My boss’s enthusiasm reminded me of when I watched my first WC (Mexico!), the one that introduced us to Pele, on a little mahogany B&W TV in our white house in Tehran.  My dad was a semi pro player, there was no such thing as pro back then, so super into it: a very stoic watcher, quiet, but with sparse yet deep commentary. 

Every 4 years I relive my childhood.  You are young when you divide your life by 4.  The glory of the past haunts you.  I’d love to watch again one of those finals in their entirety, the long haired hippies of Holland, the doctor-players of Brazil, the proud Germans of the after-war years, Zidane and the African players in Europe, the changes in the world through this lens, the costumes, the closeups of handsome faces with fair hair, slanted eyes, charcoal shiny skin, people from countries that surprised you with their proportions or haircuts.  It’s such an egalitarian game: rich countries don’t always win.  You can be tall, short, good in the air, bad in the air, a wrestler or a gazelle, everything and everyone is good (or great).  Yashin the cat I remember well, George Best too.  Sometimes I wake up pronouncing a particularly hard to pronounce yet musical name: Azpilicueta, Lars Unnerstall,  Szczesny, Zinedine Zidane, Nacho Monreal, Jerome Boateng, Ali Daei.  And these are just the modern ones. 

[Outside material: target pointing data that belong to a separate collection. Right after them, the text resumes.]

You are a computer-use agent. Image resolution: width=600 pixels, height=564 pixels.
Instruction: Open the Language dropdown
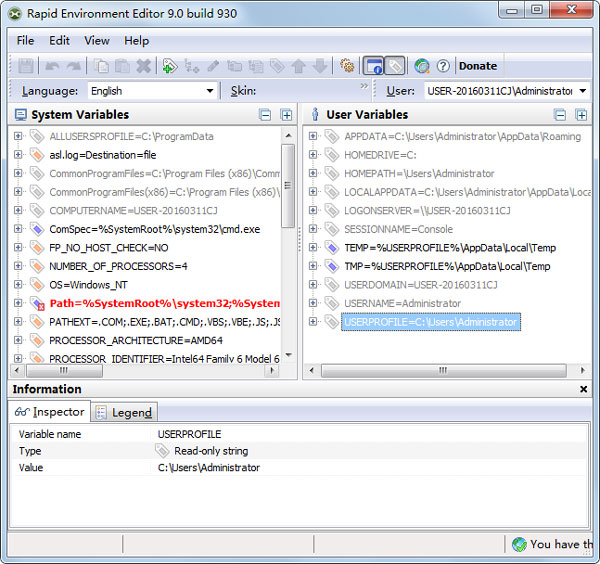pyautogui.click(x=210, y=91)
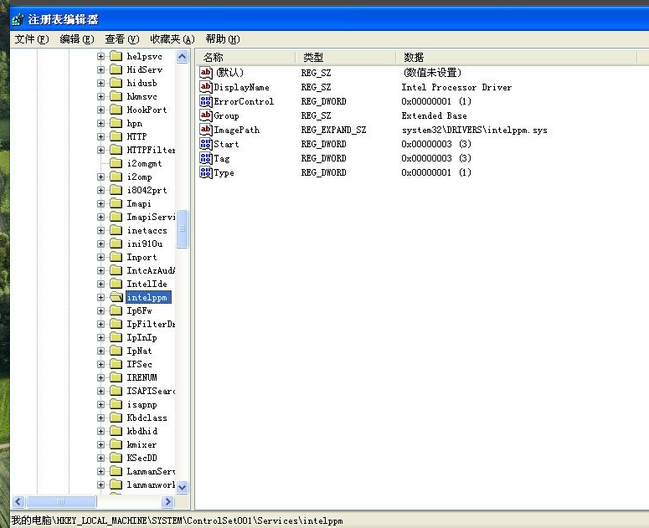Open the 收藏夹 (Favorites) menu
This screenshot has width=649, height=528.
(172, 39)
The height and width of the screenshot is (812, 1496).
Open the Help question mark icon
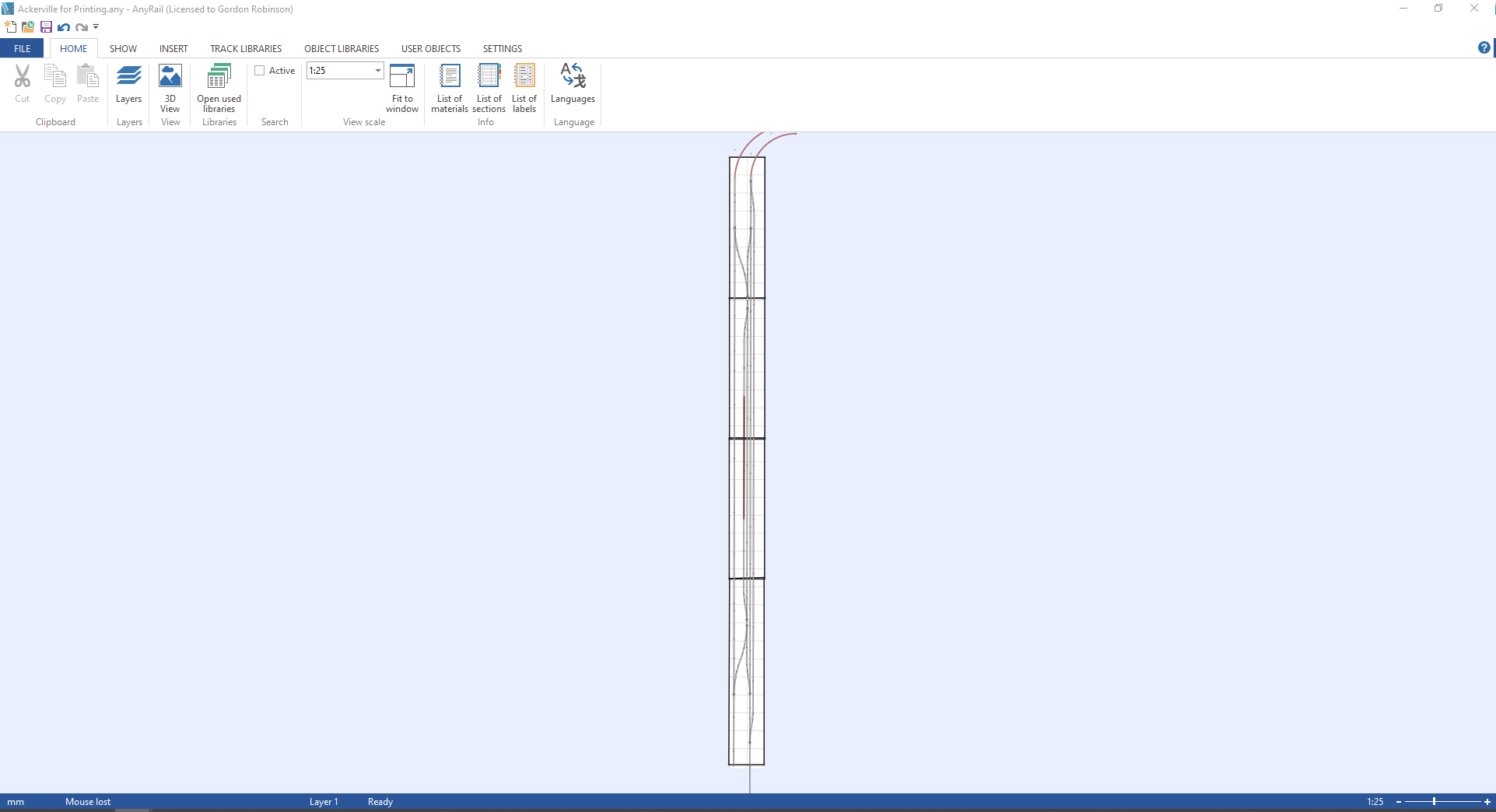[x=1484, y=48]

When people have nothing, they have this, this fairness, even though it’s unfair.  You play well and you lose.  You play badly for 94 minutes, then you kiss the ball before the foul kick and the Greek Gods take notice.  There is such a thing as magic.  Human Magic.  But it is extremely weak.  It takes eighty thousand people in a confined space to move a round object a few inches.